SUPPLIED INFORMATION
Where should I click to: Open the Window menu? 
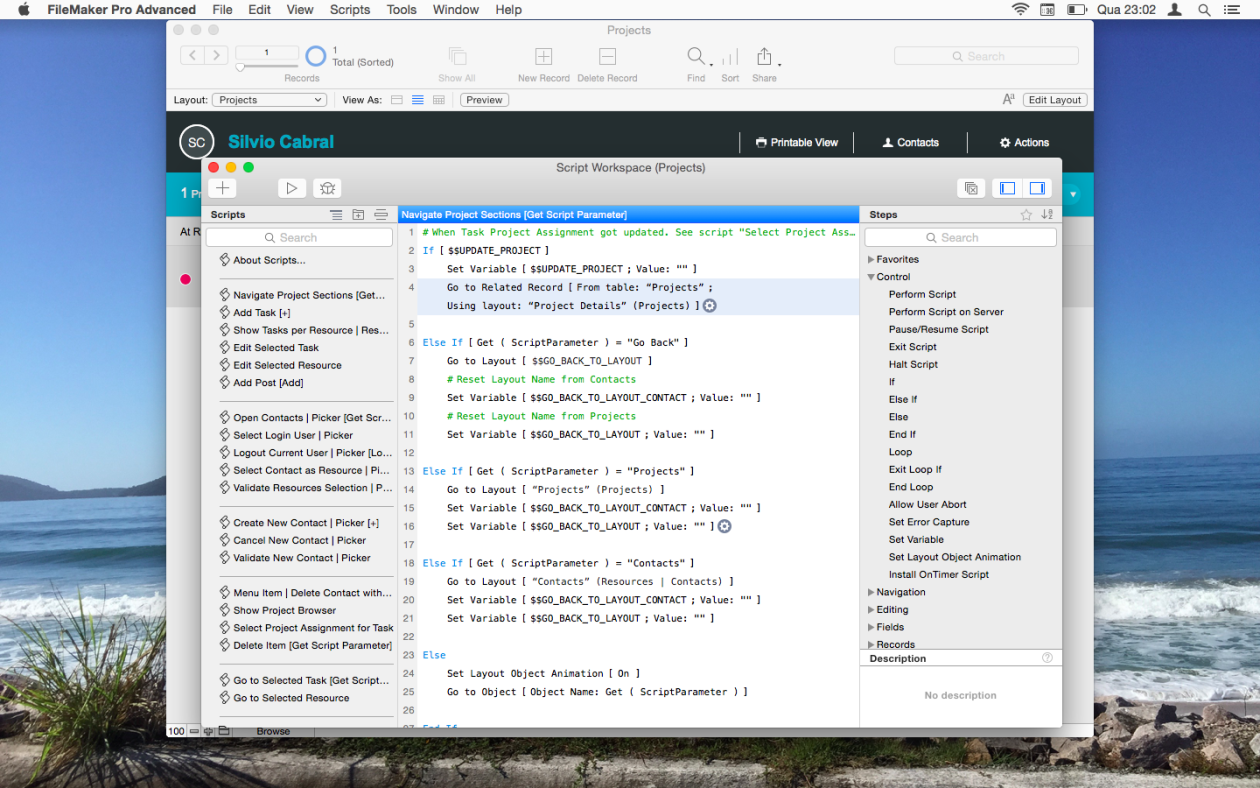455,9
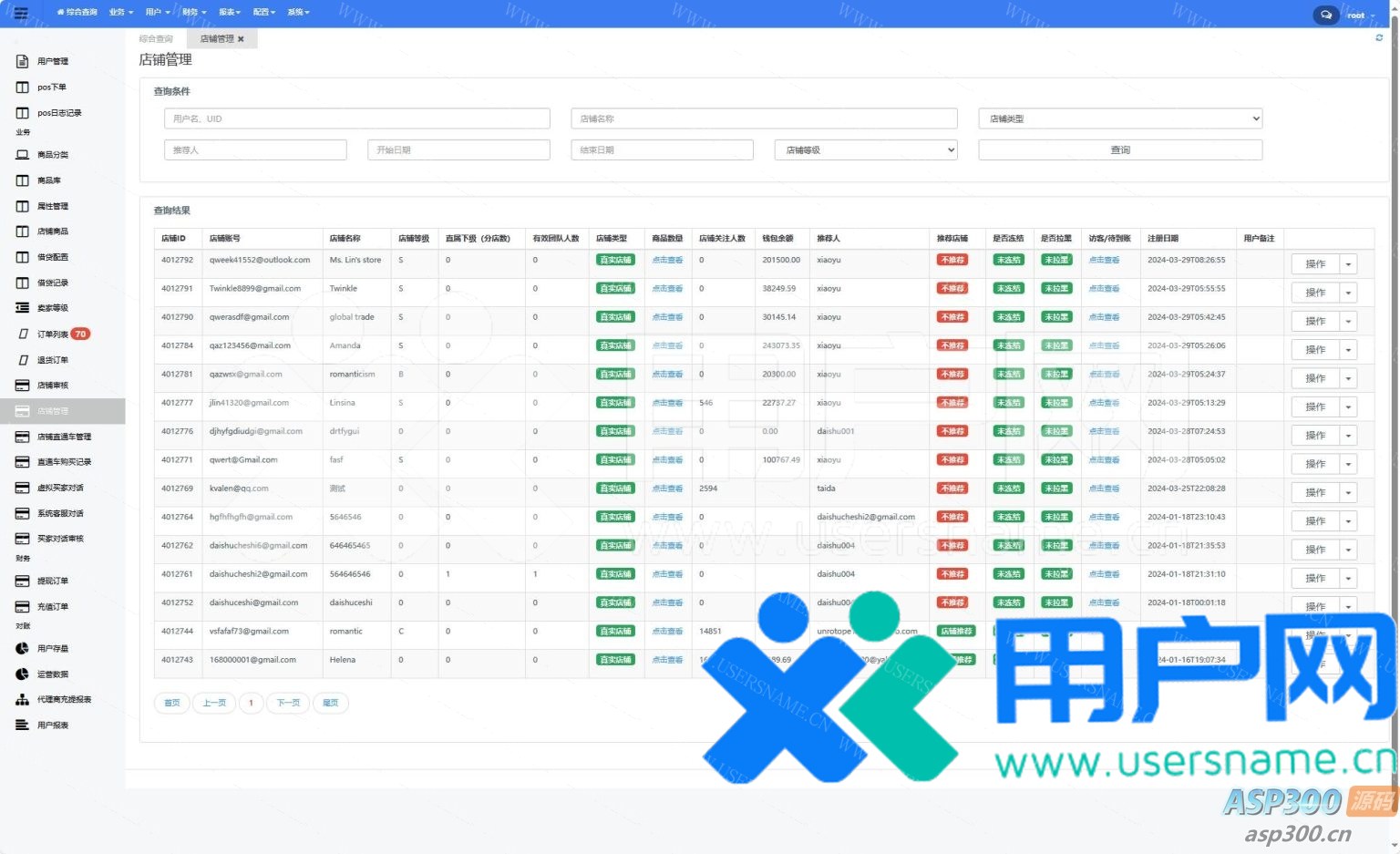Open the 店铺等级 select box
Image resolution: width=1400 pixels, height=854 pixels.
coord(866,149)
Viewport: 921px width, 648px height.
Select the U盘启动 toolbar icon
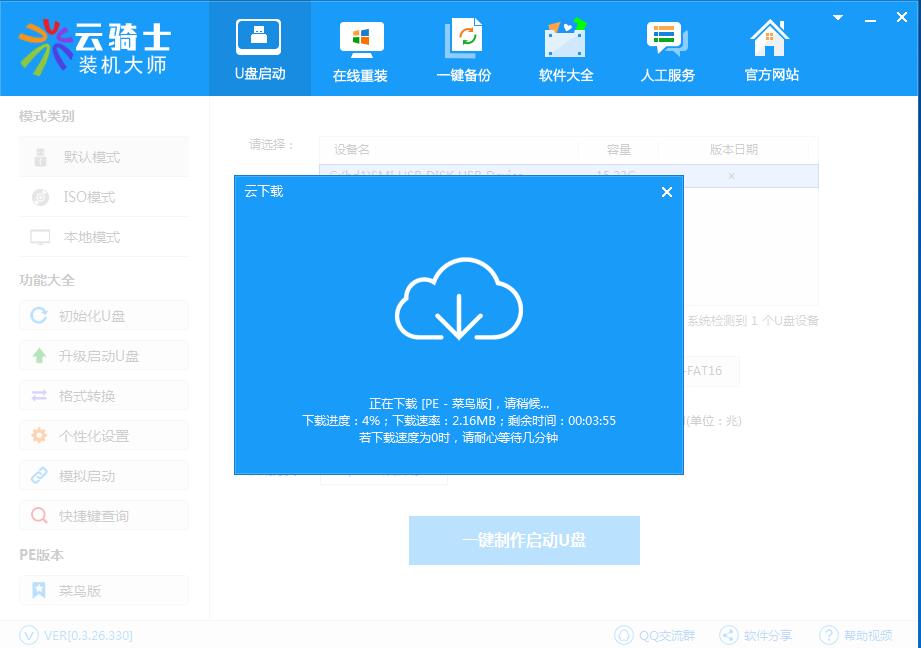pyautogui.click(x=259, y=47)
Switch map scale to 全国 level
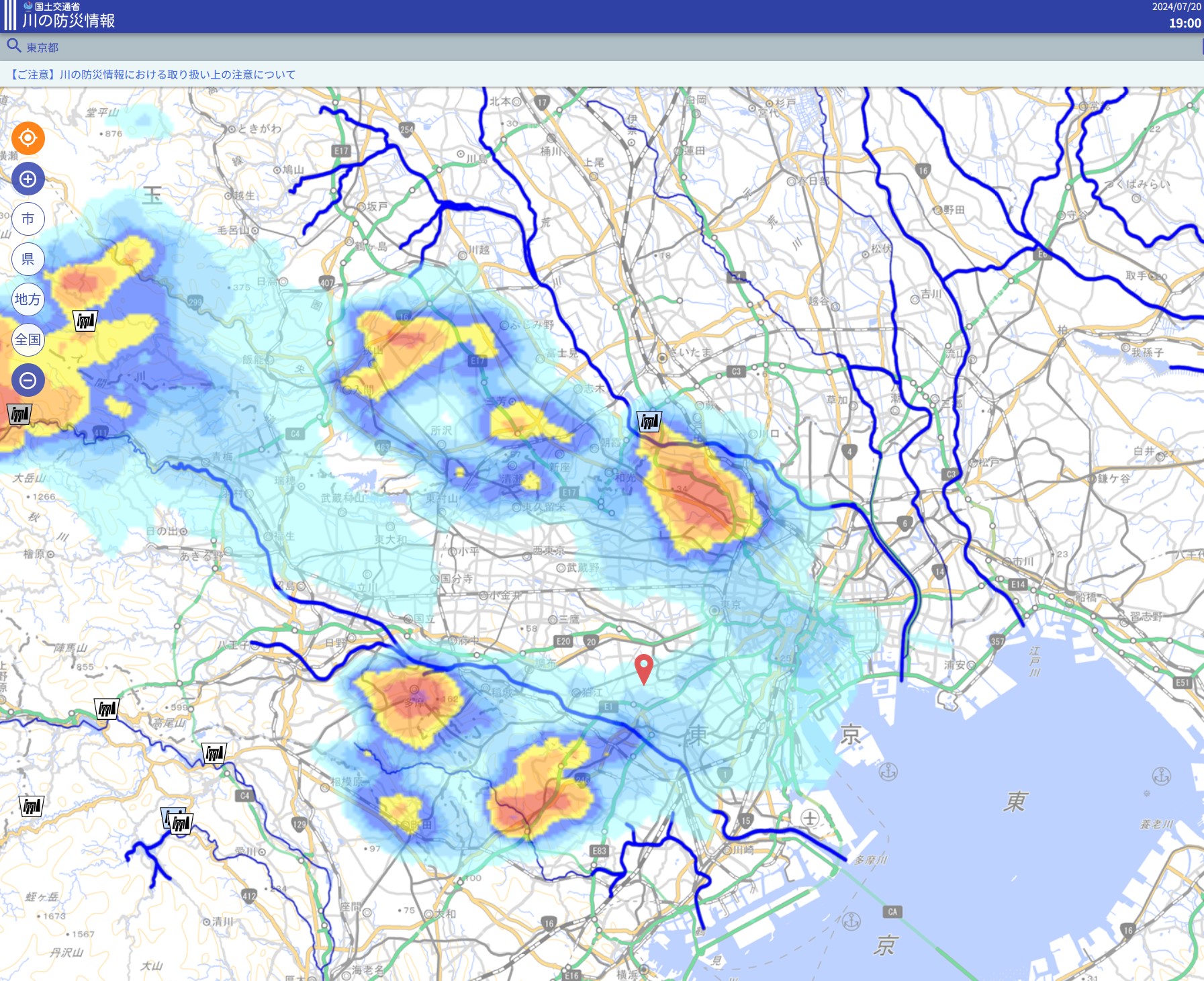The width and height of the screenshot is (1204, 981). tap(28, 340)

EXERCISE TASK
Could you recast the material above as a Markdown table with the columns "Row" and "Line," one row per line, skipping any blank lines and leaving the pictures out?

COMPLETE RESPONSE
| Row | Line |
|---|---|
| 1 | Where should I click to: Open the Window menu?  |
| 2 | 455,9 |
| 3 | Open the 店铺等级 select box |
| 4 | Image resolution: width=1400 pixels, height=854 pixels. |
| 5 | coord(866,149) |
| 6 | Viewport: 921px width, 648px height. |
| 7 | Select the U盘启动 toolbar icon |
| 8 | pyautogui.click(x=259, y=47) |
| 9 | Switch map scale to 全国 level |
| 10 | The width and height of the screenshot is (1204, 981). tap(28, 340) |